Mr. Kennicott experienced this sensation after placing the “Goldberg Variations” on his piano stand at a fraught moment several years ago. He bought Bach’s famous score after his mother died. A promising pianist in his youth who decided to pursue journalism (he is the senior art and architecture critic for the Washington Post), Mr. Kennicott took up the “Goldbergs” to test his waning abilities, maintain a connection with his lost parent, and confront death. “Nothing organizes our world quite like grief,” he writes. “It puts our priorities in order, and makes us impatient with trivial things.” There isn’t anything trivial about the music of Bach, whose keyboard masterpiece defines the very limits of artistic achievement.

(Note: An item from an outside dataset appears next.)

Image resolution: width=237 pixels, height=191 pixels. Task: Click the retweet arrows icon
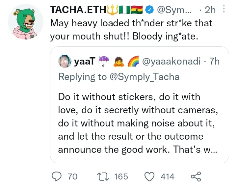click(x=105, y=177)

In “Counterpoint: A Memoir of Bach and Mourning,” Mr. Kennicott chronicles how music helped him grieve. It is a book full of arresting insights about the way music permeates our lives, as well as heartbreaking reflections on the wounds a parent can inflict on a child. Mr. Kennicott’s mother “was unhappy and died that way, unfulfilled and angry about what she sensed was a wasted life. She had wanted to be a violinist.” Passages describing her emotional and physical abuse of her children—especially her shocking attack on a 14-year-old Mr. Kennicott for leaving his snow boots in the wrong place one day—are painful to read.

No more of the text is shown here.